Ayasofya ibadete açılamasaydı Togg da yapılamazdı
Ayasofya’yı
ibadete açan “ Dünya Beş’ten Büyüktür.” diyen iradedir. Böyle bir kararlılık
gösterilmeseydi Togg da yapılamazdı. Çünkü bütün esbabı cefasıyla küresel
efendiler buna tevessül edilmesini dahi affetmezlerdi. Mukdedir olmanın en
bariz örneği işte bu iki husustur.
Taksim’e
cami yapılmasını istemenin laiklik karşıtı eylemlerin odağı sayan bir
zihniyetin tasallutu altında bir ülke vardı, 90’lı yıllarda. Camiin yapılması
gerektiğini ileri süren siyasi parti temelli olarak kapatılmıştır.
Yapımına,
9 Şubat 2017’de başlanan Taksim Camii
Millî
iradenin tecellisi olarak 28 Mayıs 2021’de Cuma namazıyla ibadete açıldı.
Devletin
temelleri sarsılmadı, laiklik büyük bir yara almadı.
Fethin
sembolü, Fatih’in vakfettiği Ayasofya Camii 1934’te müzeye dönüştürüldü.
İtirazlar dikkate alınmadı. Camii olması gerektiğini söyleyenler bozgunculukla
yaftalandılar, hapislere atıldılar: Necip Fazıl Kısakürek, Osman Yüksel
Serdengeçti…
Cumhurbaşkanı
kontenjanından seçilen 15 Kontenjan Sentör ve 27 Mayıs 1960’ta darbeyle devleti
ele geçirmiş, kendilerini sağlama almak için de kendilerine ölünceye kadar
“Tabii Senatörlük” kadrosu ihdas edip, TBMM’yi zaptu rapt altına alan Millî
Birlik Komitesi Grubu TBMM’de yerlerini almış durumdaydılar.
Aşılmaz
duvardılar.
Bu
durum 86 yıl devam etti.
Yıl
1974…
1973
Milletvekili seçimleri yeni yapılmıştır.

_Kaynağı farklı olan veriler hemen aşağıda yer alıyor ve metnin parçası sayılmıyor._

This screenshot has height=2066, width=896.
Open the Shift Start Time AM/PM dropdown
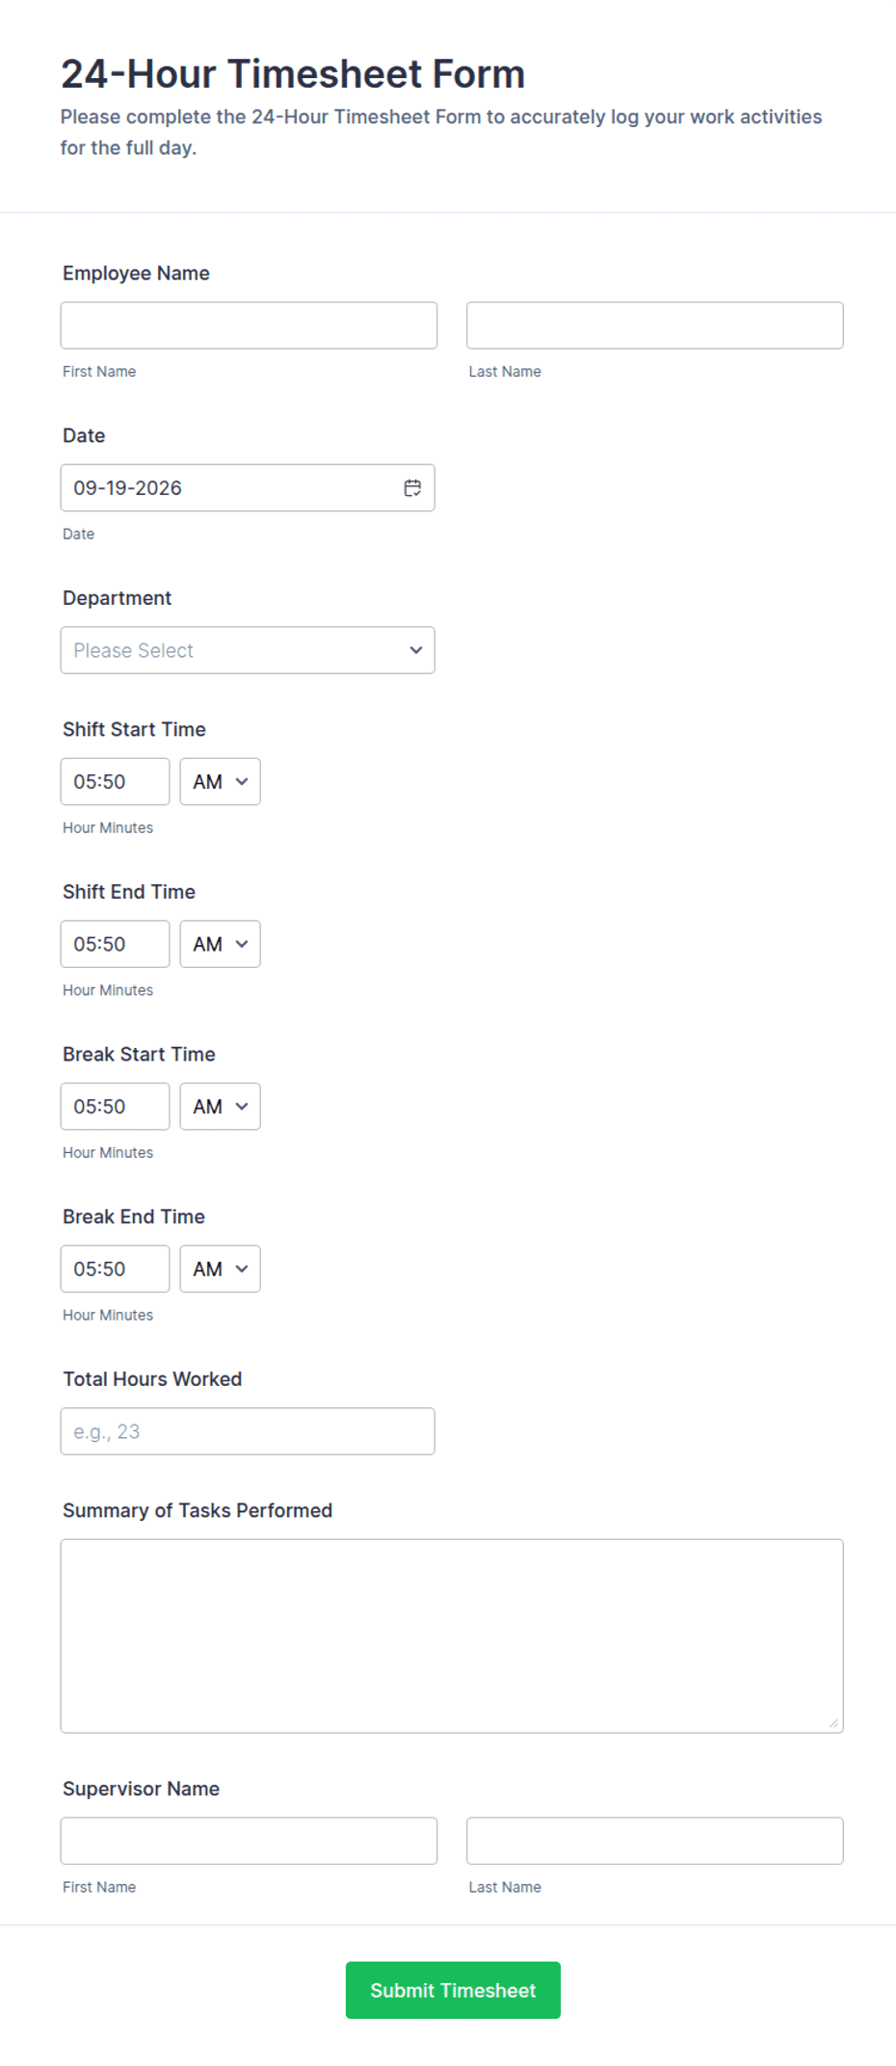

Meclis’te yeni bir heyecan dalgası
yayılır.
Halk,
Ayasofya’nın ibadete açılması için demokratik eylemler yapmaktadır. Siyasi
olarak da eylemleri destekleyenler Meclis’te gündeme taşımaktadırlar.
6’ncı
Cumhurbaşkanı Fahri Korutürk ise şöyle diyordu:
“Ben
Ayasofya’da namaz kılınmasına karşıyım. İstanbul’da yüzlerce cami varken
Ayasofya’nın ibadete açılma isteği yanlışır ve politiktir. Burada namaz kılmak
için diretmek barbarca bir
harekettir. Ben bu düşünceyi asla tasvip etmem. Ayasofya’da namaz kılmak tam anlamıyla çağdışılığın ve gericiliğin
kendisidir. Atatürk’ün cumhuriyet Türkiysinde böylebir işe tevessül
edilmemelidir. Evet Fatih Sultan Mehmet, İstanbul’u fethettikten sonra
Ayasofya’da namaz kıldı. Çünkü o zaman
İstanbulda cami yoktu. (…) Ayasofya müze
olarak kalmalıdır. Türkiye İslâm âleminde din ile devlet işlerini ayrı
tutan özel bir ülkedir ve medeniyetin de sembolüdür. Haç ve Hilâl arasında
kavga çıkarmak isteyelerin daima karşısında olduk, bundan sonra da olmaya
karlıyız.”(Ali Baransel, Bıçak Sırtında/ Çankaya Yılları)
24
Temmuz 2020 Cuma günü korona virüs salgını kısıtlamalarına rağmen binlerce
vatandaşın katılımıyla Ayasofya cami olarak ibadete açıldı.
Fatih’in
vasiyetine uygun hale getirildi.
Basın…
Ayasofya’nın
ibadete açılması felaket ve gözyaşıymış…
Sözcü
gazetesinin ilk sayfası:
“Umarız
2021 yılı uğurladığımız 2020 gibi uğursuz geçmez. 2020’nin torbasından felaket ve gözyaşı çıktı. Türkiye koronovirüs
salgını nedeniyle acılarla dolu unutulmaz bir yıl geçirdi… Yasaklar, ekonomik
sıkıntılar, depremler 82 milyonu bunalttı. 2020’den geriye hatırlamak
istemediğimiz bu olaylar kaldı.
(Aylara
göre düzenlenmiş bir tablo)
Ocak:
Deprem, Şubat: Çığ Felaketi, Mart: Korona Geldi, Nisan: Virüslü Hayat, Mayıs:
Balkonda 19 Mayıs, Haziran: Yeni
Normal, Temmuz: (Ayasofya Açıldı.
Yıllarca müze olarak hizmet veren İstanbul’daki Ayasofya Camii 86 yıl aradan
sonra ibadete açıldı. Dünya tepki gösterdi.) Ağustos: Sel Vurdu, Eylül: İş Yok Güç Yok, Ekim: Çifte Deprem, Kasım:
Aşı Belirsizliği, Aralık: Kadın Cinayetleri” ( Sözcü, 1 Ocak 2021
Cuma)
Ayasofya’nın
ibadete açılmasından, başta Yunanistan olmak üzere Vatikan, ABD ve AB rahatsız.